Other DataFrame libraries

pandas-profiling is built on pandas and numpy. Pandas supports a wide range of data formats including CSV, XLSX, SQL, JSON, HDF5, SAS, BigQuery and Stata. Read more on supported formats by Pandas.

If you have data in another framework of the Python Data ecosystem, you can use pandas-profiling by converting to a pandas DataFrame, as direct integrations are not yet supported.

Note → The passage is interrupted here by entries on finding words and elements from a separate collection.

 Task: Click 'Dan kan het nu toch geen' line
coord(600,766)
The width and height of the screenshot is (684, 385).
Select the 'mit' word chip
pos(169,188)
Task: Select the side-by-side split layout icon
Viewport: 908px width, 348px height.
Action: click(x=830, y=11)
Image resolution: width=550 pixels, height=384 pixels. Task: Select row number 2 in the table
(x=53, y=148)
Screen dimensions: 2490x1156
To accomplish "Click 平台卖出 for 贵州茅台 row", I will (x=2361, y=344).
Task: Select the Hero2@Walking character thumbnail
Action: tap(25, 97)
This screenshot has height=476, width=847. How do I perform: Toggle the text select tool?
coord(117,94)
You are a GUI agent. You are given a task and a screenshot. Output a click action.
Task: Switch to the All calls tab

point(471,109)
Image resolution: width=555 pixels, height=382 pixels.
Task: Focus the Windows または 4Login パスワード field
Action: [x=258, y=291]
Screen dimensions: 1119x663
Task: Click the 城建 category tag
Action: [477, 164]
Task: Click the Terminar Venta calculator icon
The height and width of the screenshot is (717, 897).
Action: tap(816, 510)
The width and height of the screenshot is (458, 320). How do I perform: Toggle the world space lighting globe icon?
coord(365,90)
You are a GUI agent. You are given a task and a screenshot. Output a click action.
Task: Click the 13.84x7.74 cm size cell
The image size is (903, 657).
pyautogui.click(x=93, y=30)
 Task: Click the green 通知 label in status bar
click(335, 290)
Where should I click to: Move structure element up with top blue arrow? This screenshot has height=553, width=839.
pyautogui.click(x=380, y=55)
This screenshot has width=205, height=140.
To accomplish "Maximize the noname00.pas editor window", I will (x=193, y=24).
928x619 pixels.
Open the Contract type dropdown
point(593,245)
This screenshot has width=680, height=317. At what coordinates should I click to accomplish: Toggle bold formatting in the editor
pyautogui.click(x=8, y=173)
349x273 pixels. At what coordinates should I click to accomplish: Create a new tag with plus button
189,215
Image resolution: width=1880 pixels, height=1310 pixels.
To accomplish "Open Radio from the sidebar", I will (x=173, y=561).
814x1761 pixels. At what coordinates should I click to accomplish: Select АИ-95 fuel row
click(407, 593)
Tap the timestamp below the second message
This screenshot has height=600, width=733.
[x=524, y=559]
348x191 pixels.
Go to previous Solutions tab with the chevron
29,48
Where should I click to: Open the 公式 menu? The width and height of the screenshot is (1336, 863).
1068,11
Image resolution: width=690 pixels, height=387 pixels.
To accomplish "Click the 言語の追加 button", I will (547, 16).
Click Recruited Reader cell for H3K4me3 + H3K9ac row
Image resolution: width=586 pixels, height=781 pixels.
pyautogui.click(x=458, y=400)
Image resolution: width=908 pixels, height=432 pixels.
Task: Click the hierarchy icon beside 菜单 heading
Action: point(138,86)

Large datasets might require sampling (as seen in Profiling large datasets).

PySpark to Pandas
 # Convert spark RDD to a pandas DataFrame
 df = spark_df.toPandas()
Dask to Pandas
 # Convert dask DataFrame to a pandas DataFrame
 df = df.compute()
Vaex to Pandas
 # Convert vaex DataFrame to a pandas DataFrame
 df = df.to_pandas_df()
Modin to Pandas
# Convert modin DataFrame to pandas DataFrame
df = df._to_pandas()

# Note that:
#   "This is not part of the API as pandas.DataFrame, naturally, does not posses such a method.
#   You can use the private method DataFrame._to_pandas() to do this conversion.
#   If you would like to do this through the official API you can always save the Modin DataFrame to
#   storage (csv, hdf, sql, ect) and then read it back using Pandas. This will probably be the safer
#   way when working big DataFrames, to avoid out of memory issues."
# Source: https://github.com/modin-project/modin/issues/896